Miguel era parte de una gran banda que sabía pasarla bien, aunque golpeada, y solía caminar en zig zag en grandes patios llenos de rock cuando éramos universitarios del conurbano y estudiábamos periodismo en lo que llamábamos la escuelita, y hoy es una facultad por cerrar. Solíamos escaparnos irresponsablemente de las clases aburridas para seguir el ritmo a la ciudad donde en esa época los pibes no querían dormirse y todo devenía festejo, ruido de baterías punkies, cierta nube de precoz desesperanza mezclada con la candidez y la virginidad más desenfadada que haya conocido.
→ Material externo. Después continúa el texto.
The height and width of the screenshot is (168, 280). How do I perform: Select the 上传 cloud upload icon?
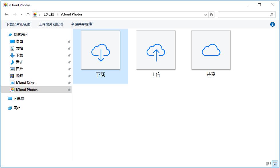click(155, 50)
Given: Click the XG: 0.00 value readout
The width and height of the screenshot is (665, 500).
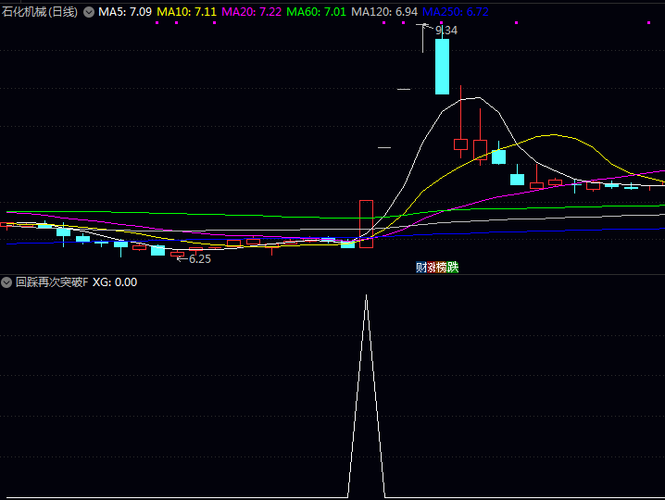Looking at the screenshot, I should click(115, 282).
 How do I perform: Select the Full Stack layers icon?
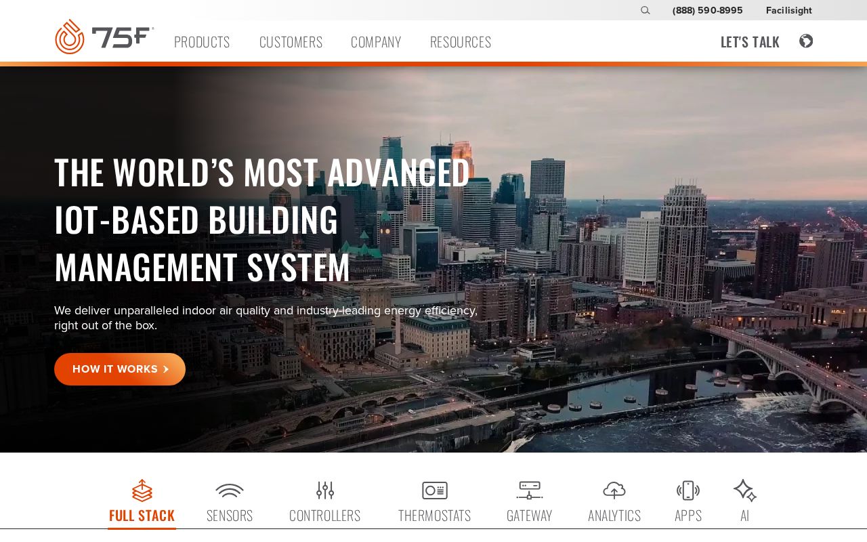coord(142,491)
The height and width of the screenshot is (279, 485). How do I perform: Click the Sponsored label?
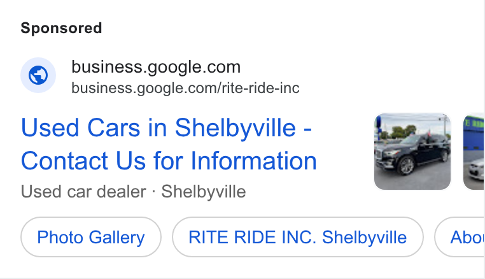point(61,28)
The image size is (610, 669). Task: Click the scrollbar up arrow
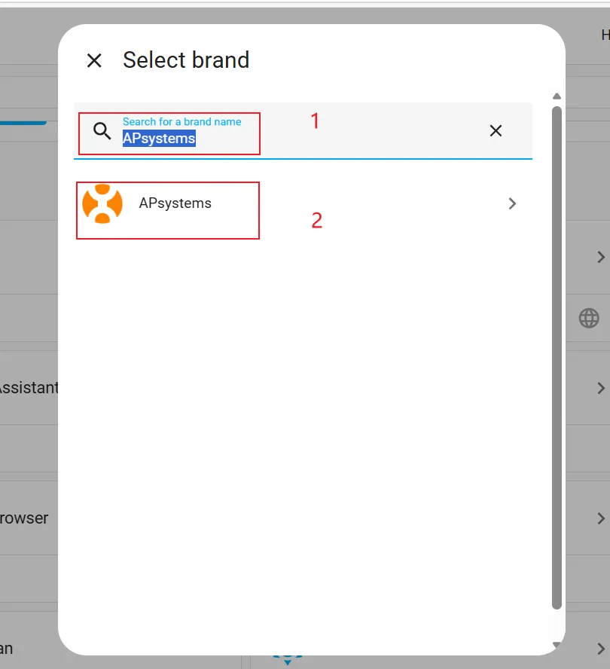click(557, 96)
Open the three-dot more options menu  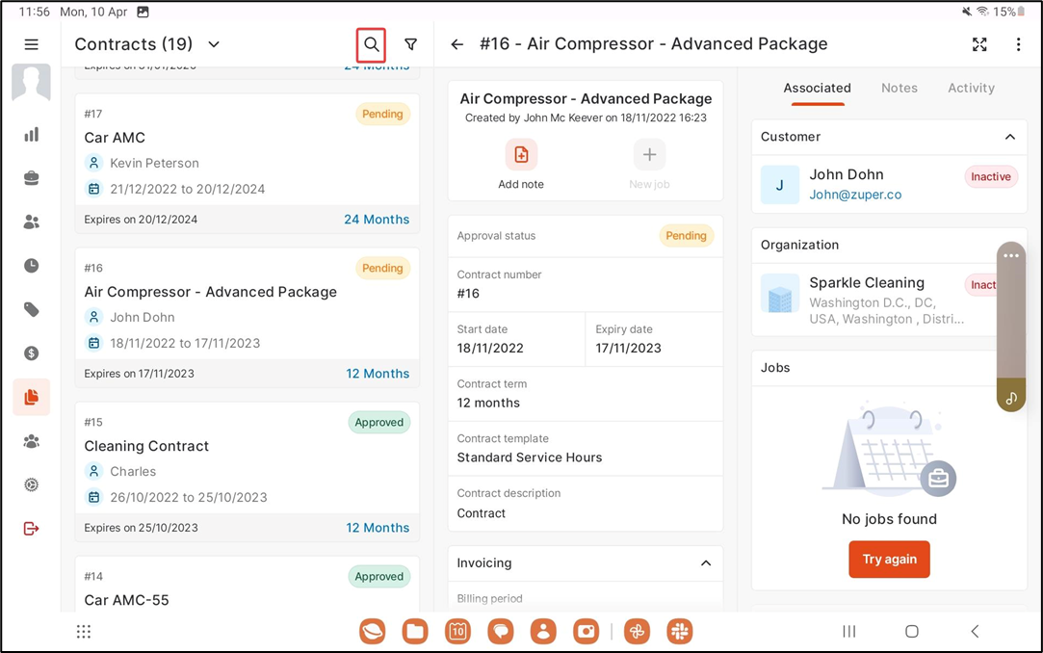pyautogui.click(x=1018, y=44)
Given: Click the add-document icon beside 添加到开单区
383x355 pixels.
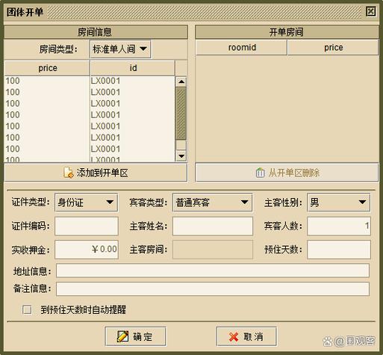Looking at the screenshot, I should pos(68,173).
Y dónde está Miguel, dónde pusieron su cuerpo de nene, al que nada debe haberles costado ocultar porque para ellos no es como en las películas, donde los nervios hacen cometer estupideces a los criminales sin experiencia. Se trata de viejos trámites, por eso pueden limpiar la calle Nueva York para deshacerse del cuerpo. O entrar, como dicen otros, profunda la noche, en el medio del monte, con él a cuestas para sepultarlo en el fondo del barro, de manera que cuando vuelva la crecida sea arrastrado río adentro. O quizás le han dado un destino bonaerense como el que alardeó en la mesa de un café de Dolores cuando lo de Cabezas, un informante policial peso pesado: “A ese pibe no lo encuentran porque estáhecho polvo molido”. Lo sigo así, sin más, en definitiva no tenía por qué saber él que Miguel estaba enamorado de Caro, y que de dos pesos usaba uno para cigarros, y otro para los huesos de los perros, que cantaba muy mal pero le encantaba y corría como Sid Vicius, y que además usaba en invierno un poncho rojo, y otro negro, que lo dejaban tan espigado bajo ellos que se lo veía flamear por las calles de La Plata, hacia la casa de 69, con la corte de perros atrás, acompañándolo siempre.